McClatchy reports here that the Navy-Marine Corps Court of Criminal Appeals has stayed proceedings in at least one case where a Hawaii based military judge found apparent unlawful command influence based on President Obama’s comments on military sexual assault prosecutions in May 2013.   H/t MD

11 Responses to “Navy-Marine Corps Court Stops Apparent Unlawful Command Influence Cases”

  1. Bill Cassara says:

    The article states this is a government appeal, but under RCM 908 this does not appear to be an appealable issue. 

  2. Jim Richardson says:

    Isn’t this a lot like the “war on drugs?”  I am thinking about the “not on my ship etc.” posters along with the entire command structure from the SECDEF on down preaching about the harm of controlled substances and vows to eliminate them from the services.   On a couple of occasions I suggested that this might amount to UCL but no one seemed interested in taking up the subject.  I could easily argue that the Congress’s current campaign is nothing more that one gigantic UCL, particularly the move to remove sex offenses from the Codal provisions meant to insure fairness.   Sure smacks of an attempt to control the process which is the real sin of UCL

  3. Peanut Gallery says:

    Who is advising the President before he makes these comments?  Oh, that’s right…

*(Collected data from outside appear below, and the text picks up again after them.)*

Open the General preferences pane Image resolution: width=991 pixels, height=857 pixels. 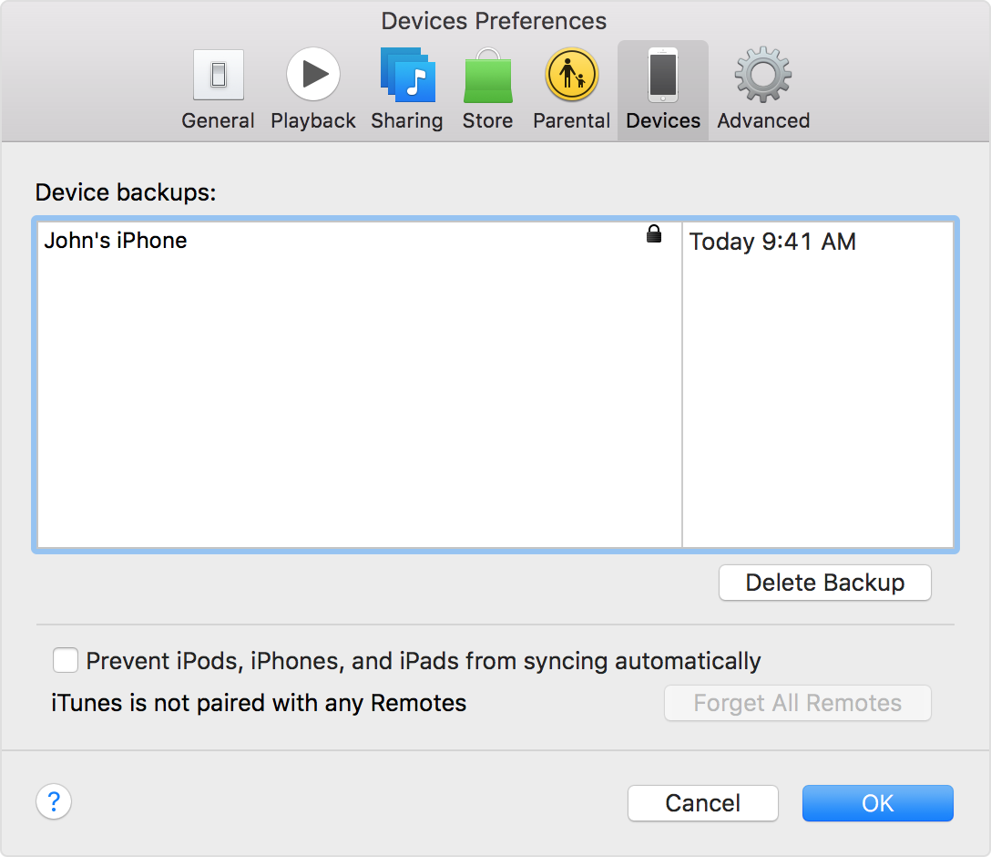click(x=218, y=89)
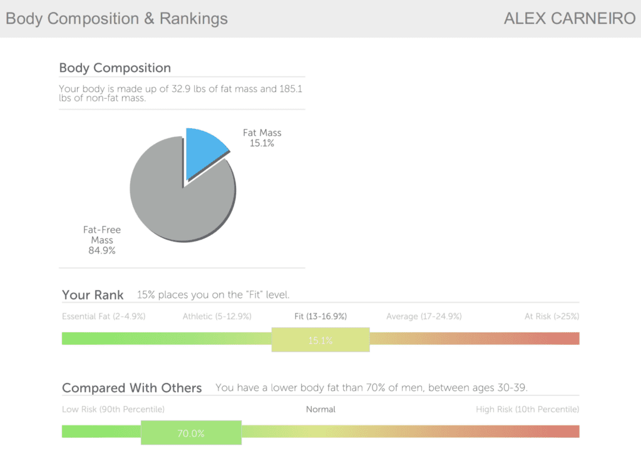This screenshot has height=473, width=641.
Task: Click the Normal label above comparison bar
Action: point(321,409)
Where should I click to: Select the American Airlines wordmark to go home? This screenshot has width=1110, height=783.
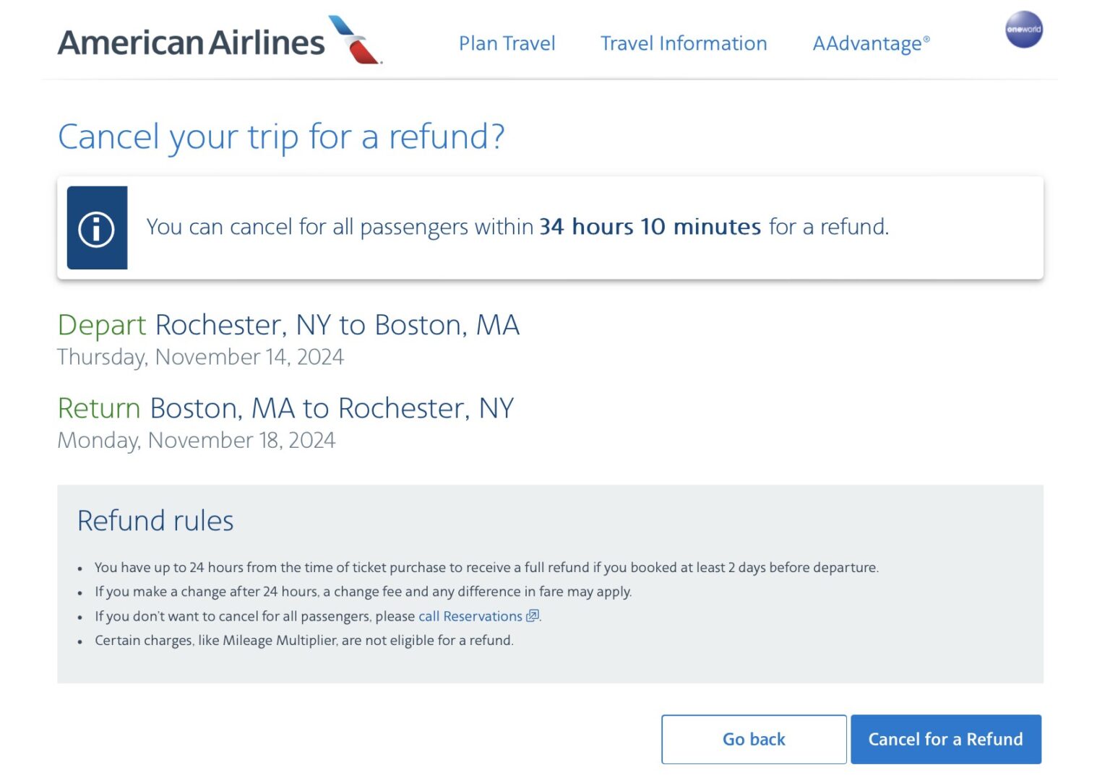pyautogui.click(x=192, y=42)
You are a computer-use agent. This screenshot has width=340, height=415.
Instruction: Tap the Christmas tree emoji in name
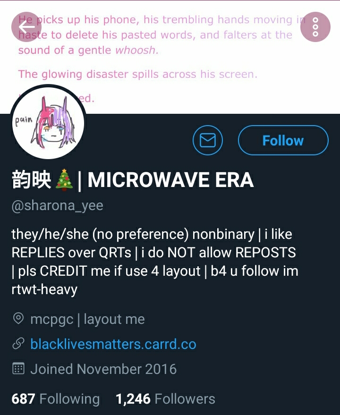coord(64,180)
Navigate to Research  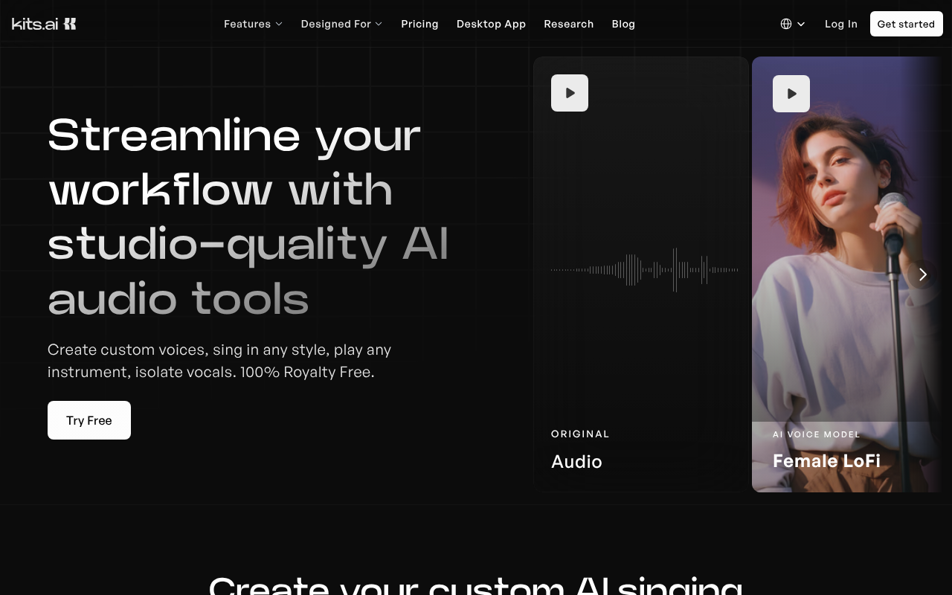point(568,24)
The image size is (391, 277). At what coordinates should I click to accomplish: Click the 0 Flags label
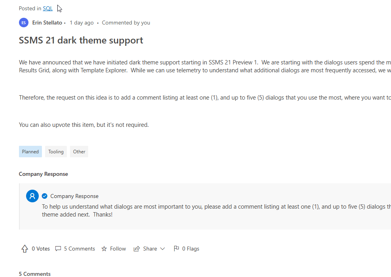[191, 249]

  4. Christopher Mathews says:

    @ Jim -  I could easily argue that the Congress’s current campaign is nothing more that one gigantic UCL, particularly the move to remove sex offenses from the Codal provisions meant to insure fairness.  Congressional efforts to change the military justice system are “unlawful” only if you assume that it is mandated in its current form by the Constitution … or perhaps engraved on stone tablets and illuminated by the flickering light from a bush that burns, yet is not consumed by the flames.

  5. Mike "No Man" Navarre says:

    I am with BC, though I guess NMCCA needed to usse a stay to get briefing on whether it has jurisdiction. 

  6. TC says:

    It’s at NMCCA on a writ of prohibition or mandamus, not an appeal under RCM 908.

  7. Mike "No Man" Navarre says:

    TC, that’s fine and all, but how is an writ that is expressly outside of the court’s granted jurisdiciton in aid of that jurisdciction?  See LRM v. Kastenberg.  If the statutue allows onl;y a certain class of interlocutory cases the Court can’t expand that class via the All Writs Act, can it?  And be careful how you answer because lots of DCs want you to say yes!

  8. Bill Cassara says:

    Well if the court can take an appeal that they are otherwise expressly prohibited from taking, that is going to make me and a lot of other appellate defense counsel quite happy.

  9. stewie says:

    Does the Government have a right to an extraordinary writ or is that only for the accused?
    If the answer is yes they do, and I don’t have the time to look it up unfortunately, isn’t this the situation when it might be appropriate? When there is no other valid path of appeal?  They have a situation now where for the immediate future, they can never kick through a C-M anyone accused of a 120 offense.
    That seems like a pretty extraordinary situation to say, well, no recourse for you government, sorry about that.
    I mean if the government can’t ever use the extraordinary writ path then ok, guess they need to find another way to crack the nut, although not sure how other than waiting out the MJ or the President and others doing something that mollifies that particularly MJ.

  10. SFC V says:

    The argument that the president can’t commit UCI is rather unconvincing.  The president as commander in chief advocating for certain punishments for those convicted strikes me as UCI because at its core UCI is a violation of an accused’s right to due process.  By explicitly advocating a specific punishment his comments also imply that panels should convict. 
     
    If the NMCAA does determine it has jurisdiction the biggest problem for the defense is that should their argument succeed it would amount to a windfall for every accused in a sexual assault prosecution.  While courts aren’t supposed to be results oriented no one can deny that it won’t be in the back of the court’s collective minds when issuing a decision. 
     
     

  11. Christopher Mathews says:

    The trial judge who issued the order did not find an Article 37 violation, nor on these facts does there appear to be any way he could. 
    To sustain the order (assuming the service court finds it has jurisdiction to reach the merits), you either have to say that dicta of the military appellate courts and CAAF in UCI cases defines the lawful boundaries of public discourse by the President and members of Congress — something I think the courts will be very reluctant to assert — or that their comments, while lawful, nonetheless had the effect of depriving the accused of his right to a fair trial and taking the option of a punitive discharge away from the members is therefore a necessary cure.
    The weak point in the trial judge’s decision — and the place I think the appellate courts will find easiest to reverse if they’re of a mind to do so and believe that they can — is prospective nature of the ruling, which assumes in advance that all convening authorities have been fatally compromised even if they say under oath that they haven’t been.